*WORK TO BE COMPLETED:* Collect every line of the rows below that contains the string "Date". Case counts.

Start of DATA FOR THE TASK

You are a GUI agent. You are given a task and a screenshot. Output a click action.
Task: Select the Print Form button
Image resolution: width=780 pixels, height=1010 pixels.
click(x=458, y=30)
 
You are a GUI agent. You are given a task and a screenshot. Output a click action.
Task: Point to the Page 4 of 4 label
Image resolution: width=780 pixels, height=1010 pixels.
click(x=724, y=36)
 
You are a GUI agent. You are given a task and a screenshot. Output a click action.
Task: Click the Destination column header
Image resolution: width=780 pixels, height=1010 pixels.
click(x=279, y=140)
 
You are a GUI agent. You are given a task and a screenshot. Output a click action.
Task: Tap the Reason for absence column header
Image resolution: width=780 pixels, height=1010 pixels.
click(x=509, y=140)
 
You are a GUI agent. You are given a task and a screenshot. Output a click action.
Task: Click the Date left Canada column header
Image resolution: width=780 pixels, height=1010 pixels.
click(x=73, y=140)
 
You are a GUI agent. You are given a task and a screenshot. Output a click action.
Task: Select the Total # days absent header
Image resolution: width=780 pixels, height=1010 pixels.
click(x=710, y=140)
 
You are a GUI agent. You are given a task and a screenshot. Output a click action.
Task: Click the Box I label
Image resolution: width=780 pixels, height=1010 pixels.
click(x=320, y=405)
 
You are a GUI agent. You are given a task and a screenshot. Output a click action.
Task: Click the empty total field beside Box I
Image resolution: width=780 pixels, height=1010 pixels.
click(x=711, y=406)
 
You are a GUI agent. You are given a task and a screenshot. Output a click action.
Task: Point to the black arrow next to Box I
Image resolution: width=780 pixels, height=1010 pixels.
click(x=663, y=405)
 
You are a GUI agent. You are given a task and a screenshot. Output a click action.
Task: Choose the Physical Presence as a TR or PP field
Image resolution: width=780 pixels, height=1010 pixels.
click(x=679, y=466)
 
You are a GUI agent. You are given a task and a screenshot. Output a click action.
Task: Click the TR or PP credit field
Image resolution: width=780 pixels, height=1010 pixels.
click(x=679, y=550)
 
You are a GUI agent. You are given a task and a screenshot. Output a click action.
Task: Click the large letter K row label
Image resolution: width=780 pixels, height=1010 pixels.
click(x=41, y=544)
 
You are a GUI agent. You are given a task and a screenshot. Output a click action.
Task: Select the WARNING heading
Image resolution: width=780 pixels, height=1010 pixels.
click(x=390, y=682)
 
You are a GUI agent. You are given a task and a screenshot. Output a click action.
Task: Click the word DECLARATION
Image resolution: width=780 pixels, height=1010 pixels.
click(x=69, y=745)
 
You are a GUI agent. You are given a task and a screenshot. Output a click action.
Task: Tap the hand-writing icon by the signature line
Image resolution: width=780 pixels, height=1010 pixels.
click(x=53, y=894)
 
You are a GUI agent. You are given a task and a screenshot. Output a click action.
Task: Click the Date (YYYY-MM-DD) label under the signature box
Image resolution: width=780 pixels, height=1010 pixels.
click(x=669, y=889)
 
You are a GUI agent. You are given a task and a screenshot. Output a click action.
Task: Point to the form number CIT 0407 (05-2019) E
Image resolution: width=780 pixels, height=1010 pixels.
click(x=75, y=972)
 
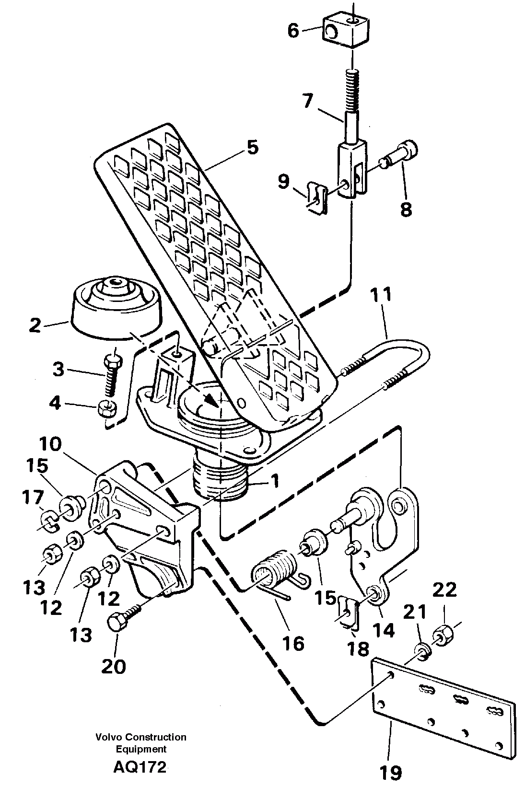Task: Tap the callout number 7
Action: click(307, 102)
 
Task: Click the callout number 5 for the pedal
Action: click(252, 147)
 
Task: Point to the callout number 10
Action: click(61, 444)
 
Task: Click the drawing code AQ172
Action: click(140, 767)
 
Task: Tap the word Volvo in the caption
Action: click(108, 737)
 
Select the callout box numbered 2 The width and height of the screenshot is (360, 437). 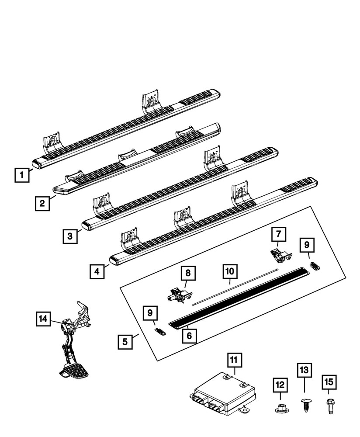click(x=42, y=203)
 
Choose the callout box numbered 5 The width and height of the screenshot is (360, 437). click(x=125, y=341)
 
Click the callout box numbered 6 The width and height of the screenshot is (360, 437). click(x=190, y=335)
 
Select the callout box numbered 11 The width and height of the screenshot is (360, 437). click(x=234, y=361)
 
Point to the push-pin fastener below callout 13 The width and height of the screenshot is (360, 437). click(x=305, y=404)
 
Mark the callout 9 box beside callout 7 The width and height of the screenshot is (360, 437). click(x=307, y=246)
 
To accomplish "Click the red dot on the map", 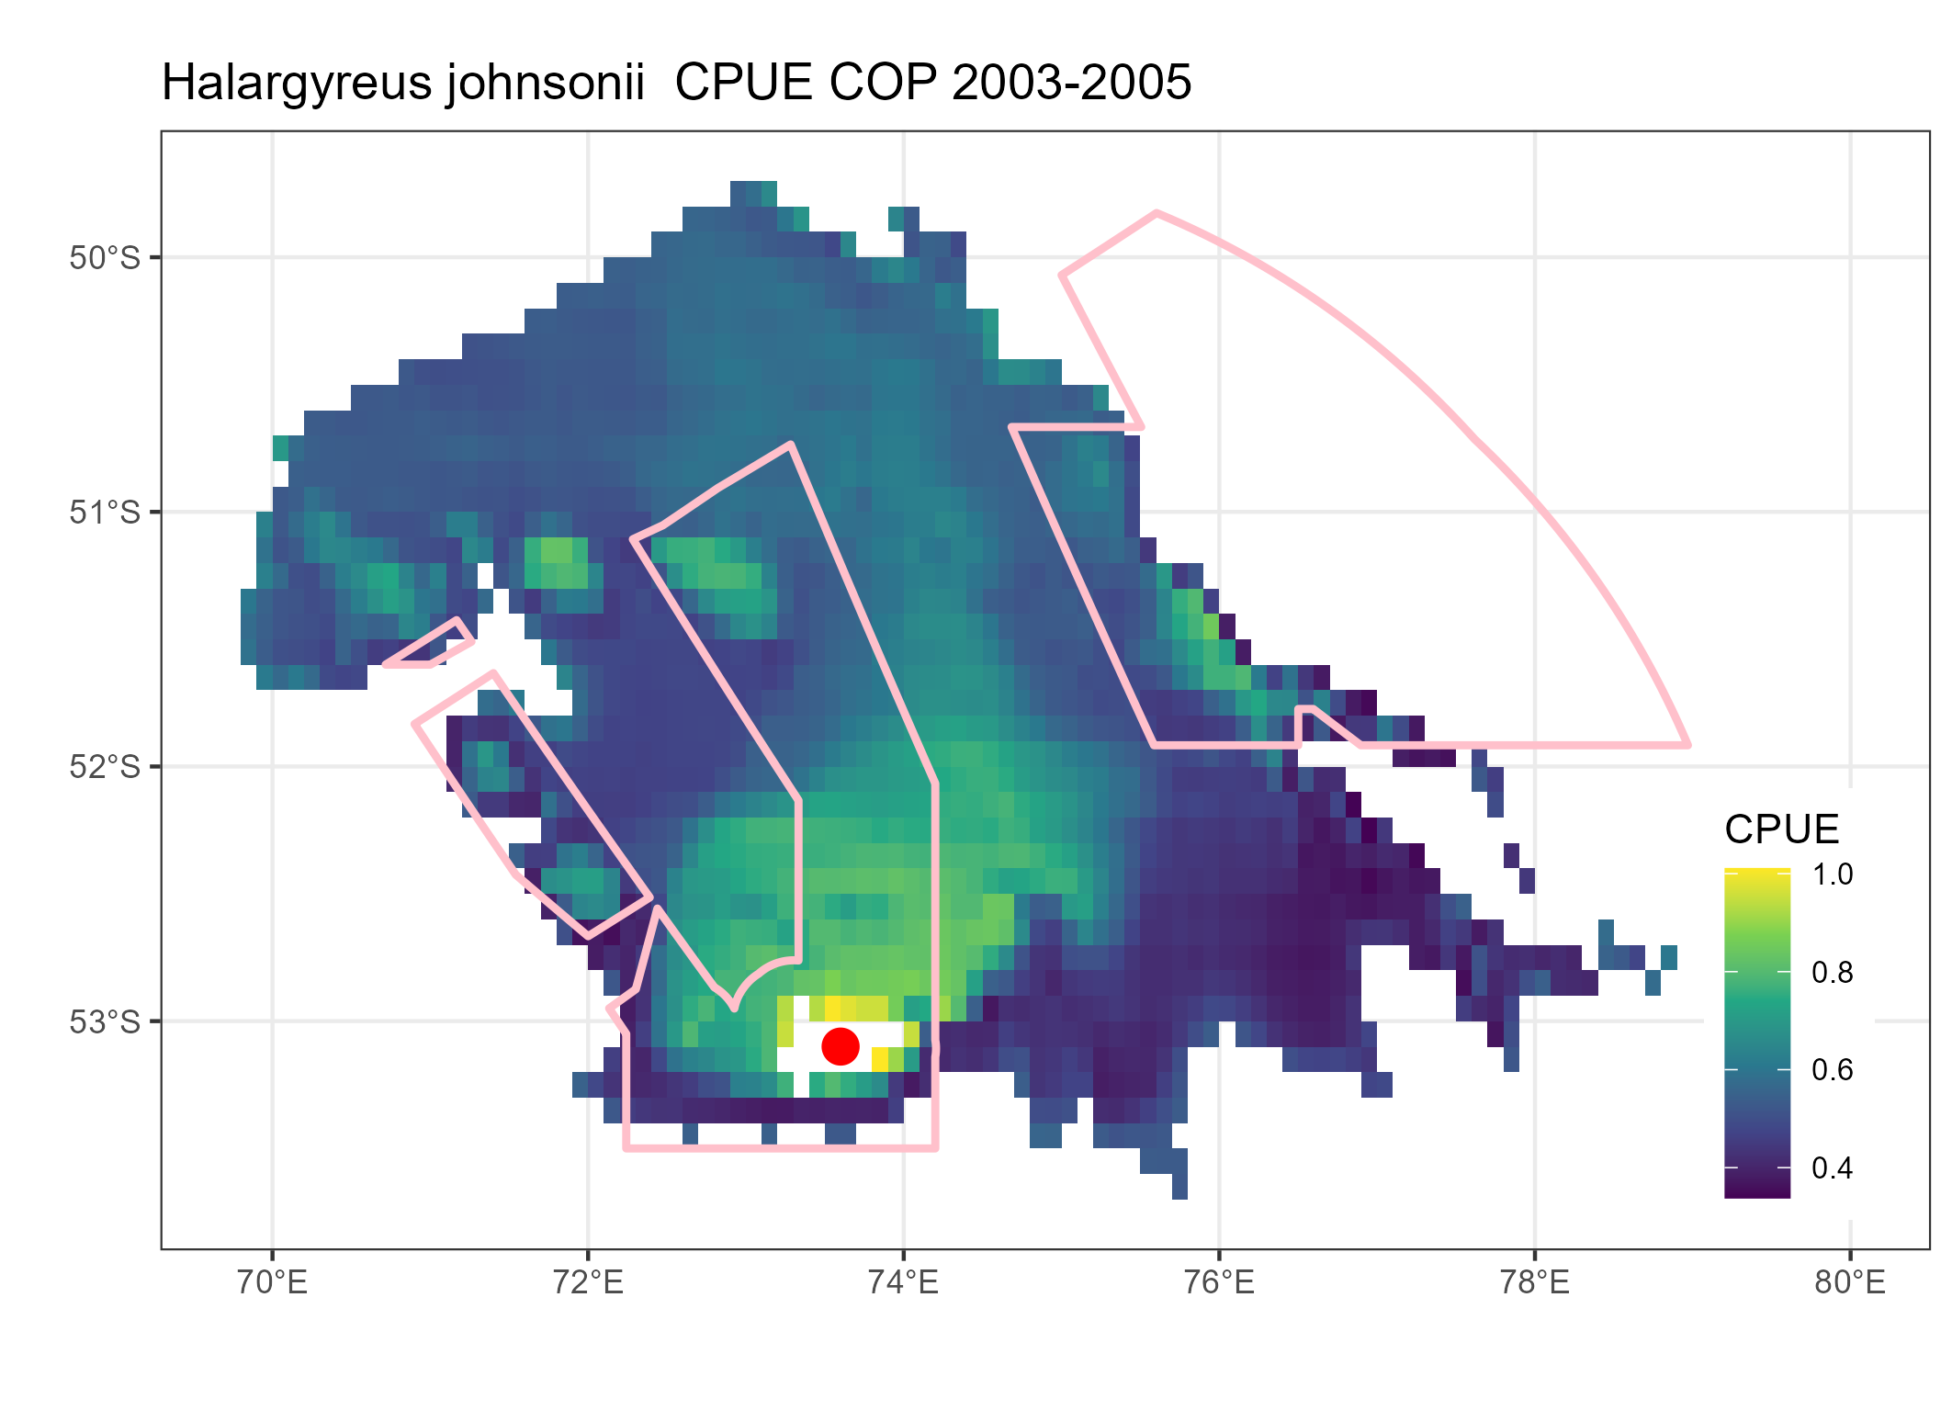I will [x=840, y=1045].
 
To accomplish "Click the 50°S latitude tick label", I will [x=105, y=257].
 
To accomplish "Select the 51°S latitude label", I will [x=105, y=512].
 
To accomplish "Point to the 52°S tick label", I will [x=105, y=766].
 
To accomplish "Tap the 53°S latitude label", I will [x=105, y=1021].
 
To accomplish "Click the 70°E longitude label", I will [x=272, y=1282].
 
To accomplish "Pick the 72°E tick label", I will [x=588, y=1282].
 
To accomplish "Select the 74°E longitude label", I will [x=904, y=1282].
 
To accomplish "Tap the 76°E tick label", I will [x=1219, y=1282].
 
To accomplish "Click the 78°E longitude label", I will [x=1535, y=1282].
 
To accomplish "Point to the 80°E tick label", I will [x=1850, y=1282].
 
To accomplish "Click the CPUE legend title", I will [x=1781, y=829].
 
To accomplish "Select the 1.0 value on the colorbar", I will [x=1832, y=874].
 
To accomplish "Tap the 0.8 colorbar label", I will [x=1832, y=972].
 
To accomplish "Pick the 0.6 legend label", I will [x=1832, y=1069].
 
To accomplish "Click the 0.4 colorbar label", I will [x=1832, y=1168].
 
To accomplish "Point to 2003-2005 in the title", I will [x=1071, y=84].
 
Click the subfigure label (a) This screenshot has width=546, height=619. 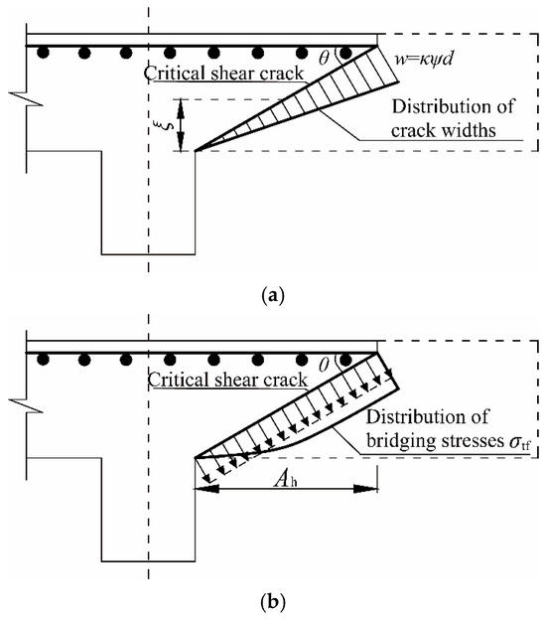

End of DATA FOR THE TASK

*SOLUTION TO THIS TASK:*
Task: Click the Date left Canada column header
Task: Click the Date (YYYY-MM-DD) label under the signature box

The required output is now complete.